Tiffany & Co. revises down its profit forecasts following a year of currency headwinds
Luxury jewellery company Tiffany & Co. has lowered its profit expectations for this quarter. The news follows a slide in its worldwide sales in the company’s fourth quarter.
The company reports strong pressure on sales as a result of US dollar (USD) strength. This means that overseas sales result in less revenue when repatriated back into the US currency.
US dollar strength has made tourism to the United States more expensive, driving down the number of tourists to its shores. Tiffany & Co. attributes nearly a quarter of its US sales from foreign visitors. This demographic also makes up more than 40% of sales at the company’s flagship store in Manhattan.

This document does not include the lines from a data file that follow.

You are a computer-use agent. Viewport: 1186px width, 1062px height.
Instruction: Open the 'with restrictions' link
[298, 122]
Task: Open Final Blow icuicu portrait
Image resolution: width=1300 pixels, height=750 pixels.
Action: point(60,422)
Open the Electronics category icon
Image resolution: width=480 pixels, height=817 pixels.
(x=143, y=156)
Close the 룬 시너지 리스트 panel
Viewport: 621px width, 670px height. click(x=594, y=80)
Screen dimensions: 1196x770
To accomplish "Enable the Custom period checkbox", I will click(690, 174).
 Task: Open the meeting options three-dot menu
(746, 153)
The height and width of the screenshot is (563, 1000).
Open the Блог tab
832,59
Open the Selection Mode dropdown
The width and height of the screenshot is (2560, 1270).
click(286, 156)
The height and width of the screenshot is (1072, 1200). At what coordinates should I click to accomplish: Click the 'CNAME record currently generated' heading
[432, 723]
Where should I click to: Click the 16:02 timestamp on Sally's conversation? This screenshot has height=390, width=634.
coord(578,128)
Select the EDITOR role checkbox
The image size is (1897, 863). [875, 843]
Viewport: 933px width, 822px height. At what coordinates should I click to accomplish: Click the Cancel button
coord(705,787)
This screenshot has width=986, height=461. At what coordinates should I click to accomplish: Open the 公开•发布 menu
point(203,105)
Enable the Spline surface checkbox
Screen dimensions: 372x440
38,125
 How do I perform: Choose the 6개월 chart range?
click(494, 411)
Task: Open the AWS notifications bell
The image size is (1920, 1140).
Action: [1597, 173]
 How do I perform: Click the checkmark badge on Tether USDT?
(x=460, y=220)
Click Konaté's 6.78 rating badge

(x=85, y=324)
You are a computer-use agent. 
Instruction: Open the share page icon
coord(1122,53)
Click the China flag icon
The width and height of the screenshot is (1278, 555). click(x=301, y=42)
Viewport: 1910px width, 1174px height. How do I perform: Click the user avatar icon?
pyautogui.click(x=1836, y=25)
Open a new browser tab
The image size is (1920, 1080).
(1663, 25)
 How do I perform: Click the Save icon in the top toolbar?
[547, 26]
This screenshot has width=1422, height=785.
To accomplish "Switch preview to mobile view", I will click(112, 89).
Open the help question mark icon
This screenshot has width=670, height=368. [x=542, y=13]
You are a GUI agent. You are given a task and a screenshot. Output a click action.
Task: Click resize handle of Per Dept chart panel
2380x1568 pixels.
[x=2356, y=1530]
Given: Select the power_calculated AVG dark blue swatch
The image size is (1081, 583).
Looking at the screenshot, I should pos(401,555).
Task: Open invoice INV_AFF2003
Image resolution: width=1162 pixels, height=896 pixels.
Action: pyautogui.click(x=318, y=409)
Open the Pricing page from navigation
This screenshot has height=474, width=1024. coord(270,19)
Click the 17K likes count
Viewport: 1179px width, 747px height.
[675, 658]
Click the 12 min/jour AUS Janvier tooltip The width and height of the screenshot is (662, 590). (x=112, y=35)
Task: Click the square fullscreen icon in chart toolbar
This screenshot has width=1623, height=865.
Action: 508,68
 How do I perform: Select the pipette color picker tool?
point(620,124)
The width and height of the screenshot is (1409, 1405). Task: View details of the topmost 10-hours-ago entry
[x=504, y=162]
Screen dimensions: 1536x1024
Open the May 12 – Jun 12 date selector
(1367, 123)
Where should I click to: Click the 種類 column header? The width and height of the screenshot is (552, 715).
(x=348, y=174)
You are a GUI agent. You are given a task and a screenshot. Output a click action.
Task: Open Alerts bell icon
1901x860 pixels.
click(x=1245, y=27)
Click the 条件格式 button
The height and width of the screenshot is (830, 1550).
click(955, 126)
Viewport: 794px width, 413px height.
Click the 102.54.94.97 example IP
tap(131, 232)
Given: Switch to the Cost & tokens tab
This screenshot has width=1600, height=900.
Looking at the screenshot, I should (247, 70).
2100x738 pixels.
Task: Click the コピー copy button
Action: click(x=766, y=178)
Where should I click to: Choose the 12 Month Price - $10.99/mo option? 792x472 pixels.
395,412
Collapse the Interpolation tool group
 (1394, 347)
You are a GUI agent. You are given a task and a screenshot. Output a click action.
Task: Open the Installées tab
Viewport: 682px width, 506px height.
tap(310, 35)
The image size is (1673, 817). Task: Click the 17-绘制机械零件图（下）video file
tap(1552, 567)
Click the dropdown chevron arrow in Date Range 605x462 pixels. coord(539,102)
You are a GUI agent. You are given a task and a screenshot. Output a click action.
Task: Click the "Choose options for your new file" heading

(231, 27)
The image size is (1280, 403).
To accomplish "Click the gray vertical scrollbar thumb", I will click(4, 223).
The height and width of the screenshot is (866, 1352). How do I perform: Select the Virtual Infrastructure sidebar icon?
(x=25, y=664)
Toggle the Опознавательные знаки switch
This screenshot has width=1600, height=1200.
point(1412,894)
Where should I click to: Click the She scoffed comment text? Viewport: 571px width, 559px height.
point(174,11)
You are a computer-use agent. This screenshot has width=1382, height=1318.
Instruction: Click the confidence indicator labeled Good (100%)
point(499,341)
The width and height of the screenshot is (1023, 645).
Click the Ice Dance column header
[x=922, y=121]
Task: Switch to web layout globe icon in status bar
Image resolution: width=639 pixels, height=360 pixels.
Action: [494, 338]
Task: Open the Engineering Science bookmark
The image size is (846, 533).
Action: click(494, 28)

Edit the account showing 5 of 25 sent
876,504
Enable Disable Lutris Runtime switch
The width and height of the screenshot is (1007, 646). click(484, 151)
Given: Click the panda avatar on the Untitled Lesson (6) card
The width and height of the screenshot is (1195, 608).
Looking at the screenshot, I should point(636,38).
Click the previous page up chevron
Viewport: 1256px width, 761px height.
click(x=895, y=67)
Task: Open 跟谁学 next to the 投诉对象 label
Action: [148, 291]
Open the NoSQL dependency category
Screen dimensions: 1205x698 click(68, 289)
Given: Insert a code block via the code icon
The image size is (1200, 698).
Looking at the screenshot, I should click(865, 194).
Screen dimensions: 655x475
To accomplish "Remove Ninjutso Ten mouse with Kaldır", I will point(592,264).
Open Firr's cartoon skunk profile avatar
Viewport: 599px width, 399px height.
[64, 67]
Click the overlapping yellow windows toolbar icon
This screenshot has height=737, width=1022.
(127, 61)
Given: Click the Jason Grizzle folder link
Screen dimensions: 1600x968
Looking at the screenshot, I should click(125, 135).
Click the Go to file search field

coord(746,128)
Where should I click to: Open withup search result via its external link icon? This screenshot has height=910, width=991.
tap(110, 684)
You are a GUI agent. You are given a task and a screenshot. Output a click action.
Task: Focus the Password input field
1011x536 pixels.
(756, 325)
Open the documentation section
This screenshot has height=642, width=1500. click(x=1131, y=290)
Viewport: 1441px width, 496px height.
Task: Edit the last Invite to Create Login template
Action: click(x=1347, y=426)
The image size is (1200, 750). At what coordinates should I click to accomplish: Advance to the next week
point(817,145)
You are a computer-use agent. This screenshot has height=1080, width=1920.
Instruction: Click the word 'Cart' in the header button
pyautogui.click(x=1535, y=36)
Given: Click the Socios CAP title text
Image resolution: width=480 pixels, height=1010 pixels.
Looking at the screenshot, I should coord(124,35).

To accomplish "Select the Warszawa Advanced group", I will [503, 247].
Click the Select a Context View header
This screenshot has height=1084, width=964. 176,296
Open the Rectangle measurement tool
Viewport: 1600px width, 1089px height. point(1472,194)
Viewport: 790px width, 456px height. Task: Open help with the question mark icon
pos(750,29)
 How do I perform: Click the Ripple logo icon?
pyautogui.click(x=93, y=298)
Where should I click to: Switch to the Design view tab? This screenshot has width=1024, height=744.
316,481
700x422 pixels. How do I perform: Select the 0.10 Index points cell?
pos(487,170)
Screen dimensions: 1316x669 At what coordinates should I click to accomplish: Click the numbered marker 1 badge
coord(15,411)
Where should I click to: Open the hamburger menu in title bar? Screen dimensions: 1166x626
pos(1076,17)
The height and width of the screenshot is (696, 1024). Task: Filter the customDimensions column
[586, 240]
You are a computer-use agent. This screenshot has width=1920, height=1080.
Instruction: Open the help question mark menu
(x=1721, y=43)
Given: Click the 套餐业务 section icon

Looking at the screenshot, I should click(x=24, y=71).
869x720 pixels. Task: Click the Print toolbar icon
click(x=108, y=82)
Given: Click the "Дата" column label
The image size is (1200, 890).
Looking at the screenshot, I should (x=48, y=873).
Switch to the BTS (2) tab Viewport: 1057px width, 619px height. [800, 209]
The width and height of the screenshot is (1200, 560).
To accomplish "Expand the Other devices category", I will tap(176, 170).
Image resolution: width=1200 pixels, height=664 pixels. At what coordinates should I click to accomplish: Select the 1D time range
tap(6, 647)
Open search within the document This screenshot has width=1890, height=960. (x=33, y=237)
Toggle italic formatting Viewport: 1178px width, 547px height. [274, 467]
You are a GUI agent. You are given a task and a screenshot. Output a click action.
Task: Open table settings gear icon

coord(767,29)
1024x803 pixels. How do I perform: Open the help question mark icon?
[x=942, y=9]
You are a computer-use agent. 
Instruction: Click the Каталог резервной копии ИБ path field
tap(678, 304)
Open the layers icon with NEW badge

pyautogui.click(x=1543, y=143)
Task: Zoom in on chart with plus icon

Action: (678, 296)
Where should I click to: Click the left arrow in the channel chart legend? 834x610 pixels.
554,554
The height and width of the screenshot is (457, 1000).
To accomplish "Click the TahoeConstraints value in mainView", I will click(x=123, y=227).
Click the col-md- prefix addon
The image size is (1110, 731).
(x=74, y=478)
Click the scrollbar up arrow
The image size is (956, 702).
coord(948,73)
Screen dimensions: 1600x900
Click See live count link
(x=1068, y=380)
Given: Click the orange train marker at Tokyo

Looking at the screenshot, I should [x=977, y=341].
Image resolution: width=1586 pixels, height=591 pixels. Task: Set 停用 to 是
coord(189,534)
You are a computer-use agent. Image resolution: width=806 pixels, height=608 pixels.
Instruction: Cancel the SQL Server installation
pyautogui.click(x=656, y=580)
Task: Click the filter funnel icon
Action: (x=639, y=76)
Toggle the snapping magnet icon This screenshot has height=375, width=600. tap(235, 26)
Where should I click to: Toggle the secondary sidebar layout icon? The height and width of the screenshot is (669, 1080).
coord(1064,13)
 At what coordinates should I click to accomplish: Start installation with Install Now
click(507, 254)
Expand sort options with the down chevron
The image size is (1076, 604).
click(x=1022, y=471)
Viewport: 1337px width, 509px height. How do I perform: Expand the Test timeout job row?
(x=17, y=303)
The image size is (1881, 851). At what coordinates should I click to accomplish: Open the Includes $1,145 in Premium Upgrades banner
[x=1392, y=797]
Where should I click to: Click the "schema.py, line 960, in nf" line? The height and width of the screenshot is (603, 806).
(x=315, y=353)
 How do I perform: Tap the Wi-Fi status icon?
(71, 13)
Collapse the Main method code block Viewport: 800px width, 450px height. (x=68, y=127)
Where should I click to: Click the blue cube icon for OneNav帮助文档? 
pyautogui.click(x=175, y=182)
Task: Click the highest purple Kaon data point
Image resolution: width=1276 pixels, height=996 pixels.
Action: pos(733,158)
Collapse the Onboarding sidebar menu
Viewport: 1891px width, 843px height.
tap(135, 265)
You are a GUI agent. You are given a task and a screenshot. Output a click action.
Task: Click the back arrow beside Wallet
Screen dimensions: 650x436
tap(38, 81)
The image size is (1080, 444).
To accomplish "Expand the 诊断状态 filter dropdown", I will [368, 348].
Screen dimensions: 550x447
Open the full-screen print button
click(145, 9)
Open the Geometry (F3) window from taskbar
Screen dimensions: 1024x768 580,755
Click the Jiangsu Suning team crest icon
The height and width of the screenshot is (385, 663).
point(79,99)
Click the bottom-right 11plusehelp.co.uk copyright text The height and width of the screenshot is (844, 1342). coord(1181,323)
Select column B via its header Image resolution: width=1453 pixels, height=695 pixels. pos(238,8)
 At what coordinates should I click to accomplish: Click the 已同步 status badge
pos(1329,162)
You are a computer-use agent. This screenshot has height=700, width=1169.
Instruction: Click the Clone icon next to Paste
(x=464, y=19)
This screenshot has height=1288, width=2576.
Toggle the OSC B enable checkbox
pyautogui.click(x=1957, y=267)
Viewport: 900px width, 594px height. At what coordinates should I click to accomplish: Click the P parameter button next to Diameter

“We are assuming that sales and earnings growth in 2016 will continue to be pressured by various factors including a further strengthening of the dollar,” noted Frederic Cumenal, Chief Executive Officer of Tiffany & Co., “along with volatile and uncertain economic and equity market conditions that will likely affect consumer spending.”
“Dollar strength results in less revenue from overseas sales for US-based companies,” says Carl Hasty, Director of international payments specialist Smart Currency Business. “However, these companies – like Tiffany & Co. – face dollar volatility due to a wide range of economic risks. It is not only dollar strength they have to worry about, but currency exchange fluctuations.”
The company now expects earnings per share to fall 15% to 20% in this quarter, and 5% to 10% in the next quarter, followed by growth in the latter half of 2016.